* Problems and tasks:
[1] Retype the passage of the expression calculator project text between "There do exist" and "the postfix system.", inclusive.
[2] Pick up the expression calculator project text where it stops and continue it.

>> Start Source document

1. Problem Statement:
In this project, you will use several of the data structures we’ve been studying so far, including vectors
and stacks, to construct a rudimentary mathematical expression calculator. You will write a program that
allows a user to enter an expression, such as (3.2 + 5) / 7 * 2.1, and then evaluates it. In this case, the
program would produce the result 2.46.
1.1 Infix, Prefix, and Postfix Expressions
Expressions like the one used in the example above are called “infix”, meaning operators (e.g. 3.2, 5, 7,
2.1) are usually placed on either side of an operand (e.g. +, -, *, /). Although this system is typically used
when humans perform arithmetic, it does have several important flaws that make working with them
difficult for computers.
One of the most important is that infix expressions are potentially ambiguous. For example, “5 + 3 * 4”,
could be interpreted as either “(5 + 3) * 4” or as “5 + (3 * 4)”. To avoid ambiguity, scholars and
mathematicians have collectively agreed to assign precedence levels to each operator. For example,
multiplication and division have higher precedence than addition and subtraction, and exponentiation
has a higher precedence than multiplication or division. These precedence rules allow us to correctly
interpret the expression, meaning “5 + (3 * 4)” would be chosen over “(5 + 3) * 4”, given no other
information. Of course, if we ever want (or need) to be more explicit, we can also use parentheses to
resolve ambiguity issues.
There do exist other notation systems besides infix. The next two most common are called “prefix” and
“postfix”. In the prefix system, operators are placed before the operands, and in the postfix system,
operators are placed after the operands. As a simple example, “3 + 5” becomes “+ 3 5” in the prefix
system and “3 5 +” in the postfix system.

>> End Source document
>> Start Provided data

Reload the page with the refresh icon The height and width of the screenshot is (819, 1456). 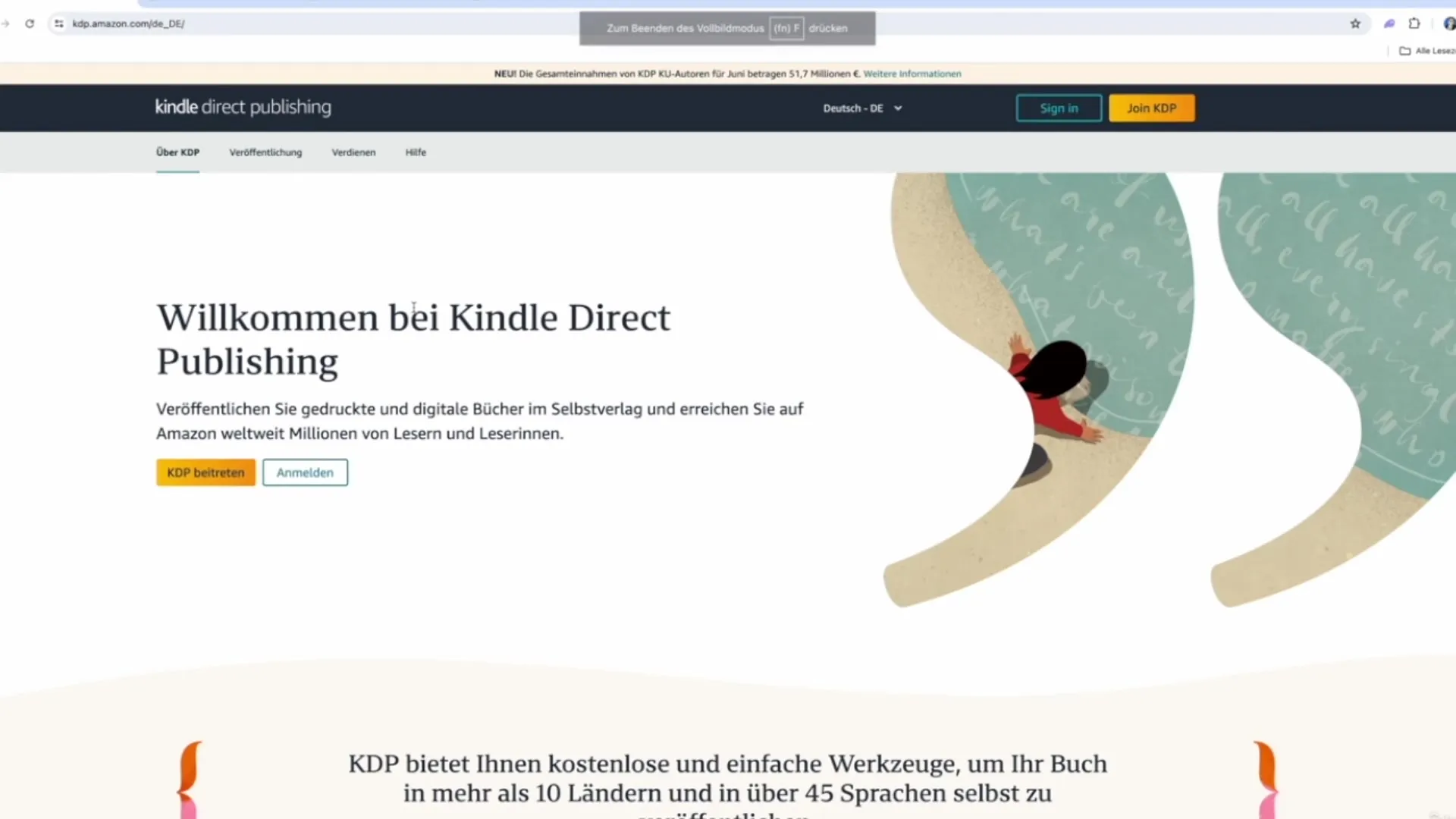(30, 24)
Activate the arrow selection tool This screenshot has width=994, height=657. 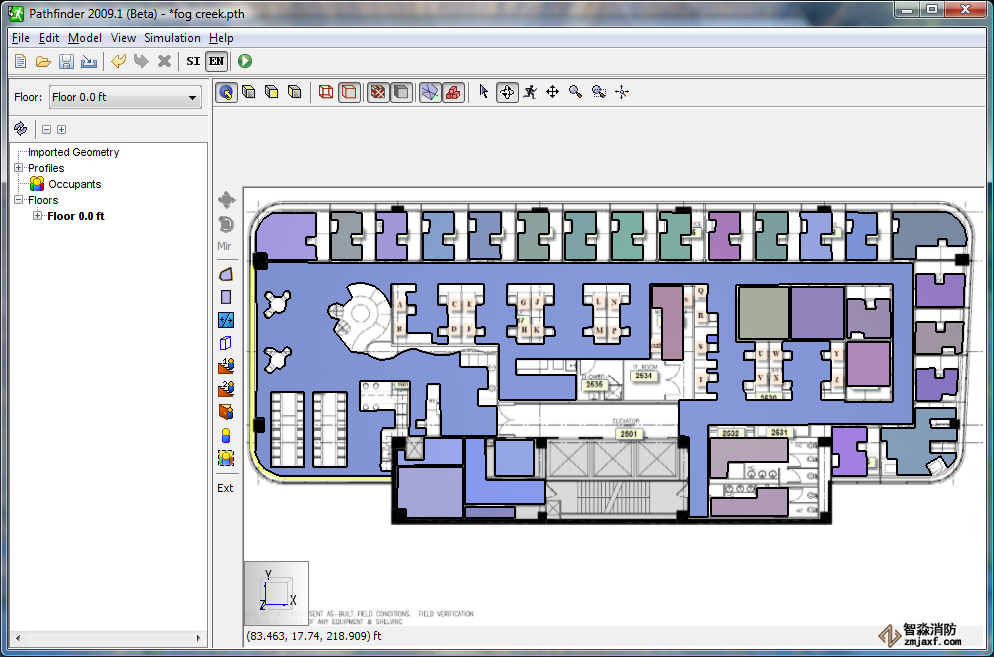[x=484, y=92]
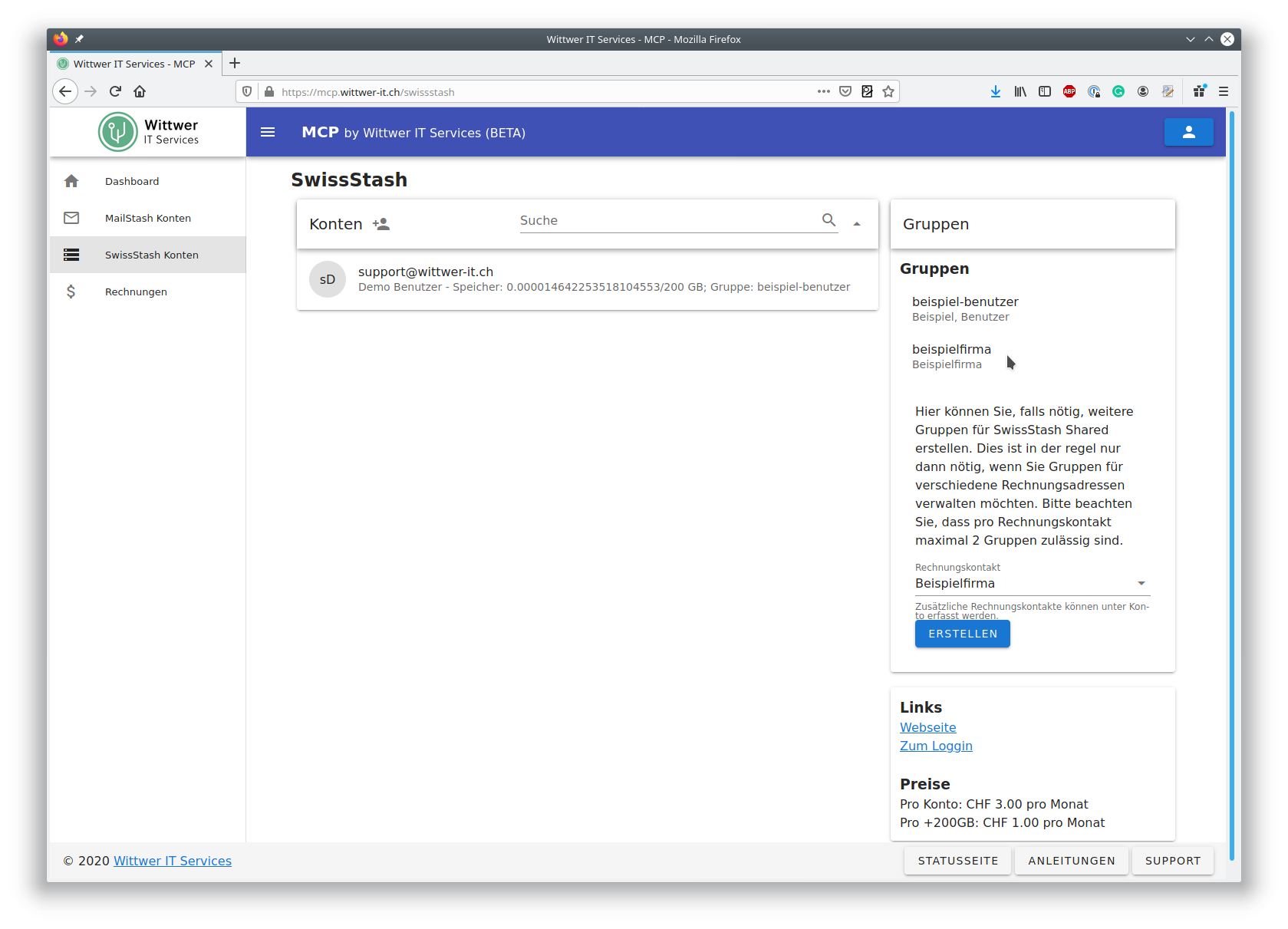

>> End Provided data

* Final answers:
[1]
There do exist other notation systems besides infix. The next two most common are called “prefix” and
“postfix”. In the prefix system, operators are placed before the operands, and in the postfix system,
operators are placed after the operands. As a simple example, “3 + 5” becomes “+ 3 5” in the prefix
system and “3 5 +” in the postfix system.

[2]
Both the prefix and postfix systems have the nice property of being completely unambiguous. The infix
expression “5 + (3 * 2)” becomes “+ 5 * 3 2” in the prefix system and “5 3 2 * +” in the postfix system,
while the expression “(5 + 3) * 2” becomes “* + 5 3 2” and “5 3 + 2 *”, respectively. There is no need for
parentheses in the postfix expression because there is no possibility for misinterpretation. This property
makes evaluating prefix and postfix expressions considerably easier than evaluating infix ones. Our
general strategy, then, will be to convert the infix expression to an equivalent prefix or postfix
expression that can then be evaluated directly.
1.2 Evaluating Prefix and Postfix Expressions
Functionally, there is little difference between working with prefix expressions and working with postfix
ones. Historically, however, computer scientists have dealt more with postfix expressions, since the
associated algorithms are marginally simpler to implement. We will follow that tradition as well, so from
now on, we will limit our discussion to postfix expressions.2
Postfix expressions can be efficiently evaluated using a simple stack-based algorithm. To help
demonstrate how it works, we will use one of the expressions above as an illustrative example. The infix
expression “(5 + 3) * 2” corresponds to the postfix expression “5 3 + 2 *”. It should be apparent from the
infix expression that the result is 8 * 2 = 16.
We will iterate over the postfix expression from left to right. Every time we see a number, we will push
that number onto a stack. Every time we see an operator, we will pop two numbers from the stack,
perform the associated operation, and then push the result back on the stack. When we reach the end of
the expression, there should only be one number on the stack, which will be the result of the expression.
This is a detailed example:
Token Stack Notes
5 5 Numbers are pushed directly onto the stack
3 5 3 Numbers are pushed directly onto the stack
+ 5 3 1. Pop two numbers off the stack
5 3 2. Add the numbers together (because the token is a +)
5 3 8 3. Push the result onto the stack
2 8 2 Numbers are pushed directly onto the stack
* 8 2 1. Pop two numbers off the stack
8 2 2. Multiply the two numbers (because the token is a *)
8 2 16 3. Push the result onto the stack
16 DONE – The result is at the top of the stack.
It is quite easy to check if a given postfix expression is well-formed while this algorithm is executing, as
there are just two possible erroneous conditions we might encounter:
1. If at any point, we try to pop from an empty stack, the expression must have been invalid.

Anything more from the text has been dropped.